> [REQUESTS]
**1)** From the introduction to the mineral exploration guide, reproduce the stretch from "Conducting mineral exploration" through "they are found.".
**2)** According to the introduction to the mineral exploration guide, in what year was the "Guide de la prospection" published?
--- ARTICLE ---
Conducting mineral exploration requires expertise that can rarely be found condensed into a single volume. Mineral exploration techniques have considerably evolved over the past few decades. It may be difficult, quite a challenge in fact, to try to summarize them all in a single document. But we have decided to take up the challenge in order to produce a simple, convenient, and relatively succinct document that should enable a layperson to understand how metal and mineral deposits are formed, and especially how they are found.


To prepare this document, we did find some inspiration in the "Guide de la prospection", a handbook published in 1993 (now out of print) by the Groupe de communication PAT, the Corporation de formation et de développement en exploration minière and the Cégep de l’Abitibi-Témiscamingue. In fact, many AEMQ members were actively involved in the preparation of this handbook. Certain tables and figures in this document are reproduced in our guide. But as opposed to the "Guide de la prospection", our Mineral Exploration Guide is a vulgarization tool designed for those who are not in the field per se, meaning for example, investors, members of the financial sector, members of the media, and the general public.


The purpose of this guide is not to enable the reader to perform mineral exploration work on his own, but rather to help the reader understand what mineral exploration is all about and how it's done. After reading this guide, the reader should be able to better understand the content of our website, and may even be better able to understand press releases issued by mineral exploration companies. He/she will we able to distinguish geophysics from geochemistry, granite from peridotite, a prospectus offering from a financing by way of offering memorandum. He/she may even be in a position to discuss the value of a mineral exploration project or its results with an industry representative.
--- DATA EXCERPTS ---
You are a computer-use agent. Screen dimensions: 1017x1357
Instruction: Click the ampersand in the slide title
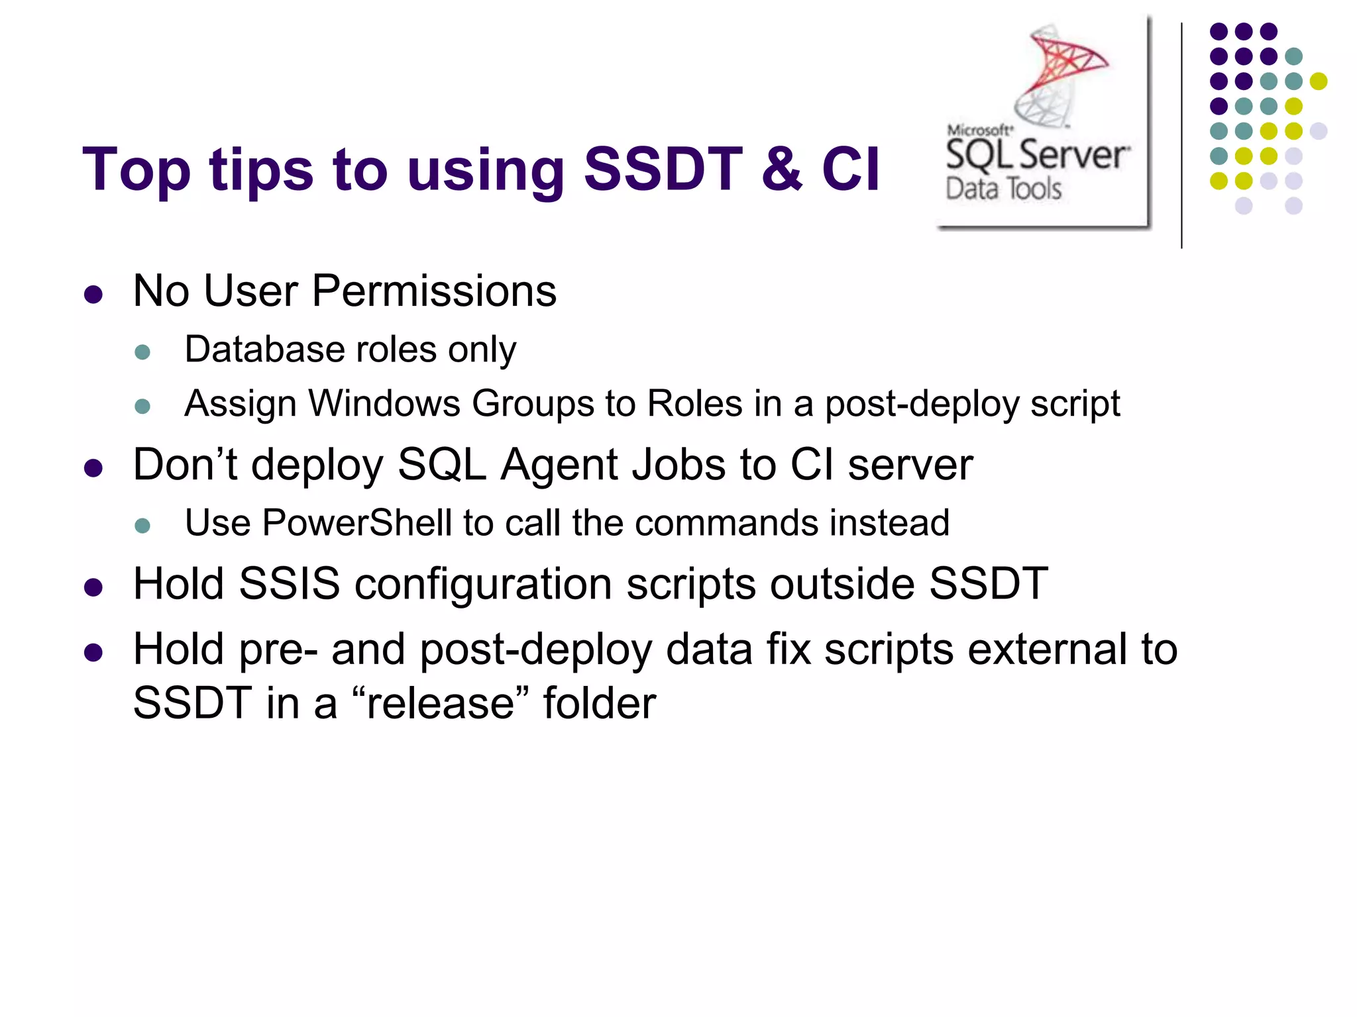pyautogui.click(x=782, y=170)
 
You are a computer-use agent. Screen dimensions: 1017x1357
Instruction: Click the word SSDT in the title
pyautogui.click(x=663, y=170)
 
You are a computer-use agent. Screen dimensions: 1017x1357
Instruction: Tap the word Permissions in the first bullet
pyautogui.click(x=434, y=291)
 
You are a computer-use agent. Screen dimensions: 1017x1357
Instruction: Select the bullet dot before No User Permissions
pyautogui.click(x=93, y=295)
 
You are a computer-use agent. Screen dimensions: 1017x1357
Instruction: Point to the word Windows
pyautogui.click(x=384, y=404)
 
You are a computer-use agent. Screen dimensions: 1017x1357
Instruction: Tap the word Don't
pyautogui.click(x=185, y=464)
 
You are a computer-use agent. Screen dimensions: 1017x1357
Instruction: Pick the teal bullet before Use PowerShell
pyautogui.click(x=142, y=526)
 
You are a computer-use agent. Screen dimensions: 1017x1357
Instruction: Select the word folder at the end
---
> [RESPONSE LIST]
**1)**
Conducting mineral exploration requires expertise that can rarely be found condensed into a single volume. Mineral exploration techniques have considerably evolved over the past few decades. It may be difficult, quite a challenge in fact, to try to summarize them all in a single document. But we have decided to take up the challenge in order to produce a simple, convenient, and relatively succinct document that should enable a layperson to understand how metal and mineral deposits are formed, and especially how they are found.

**2)** 1993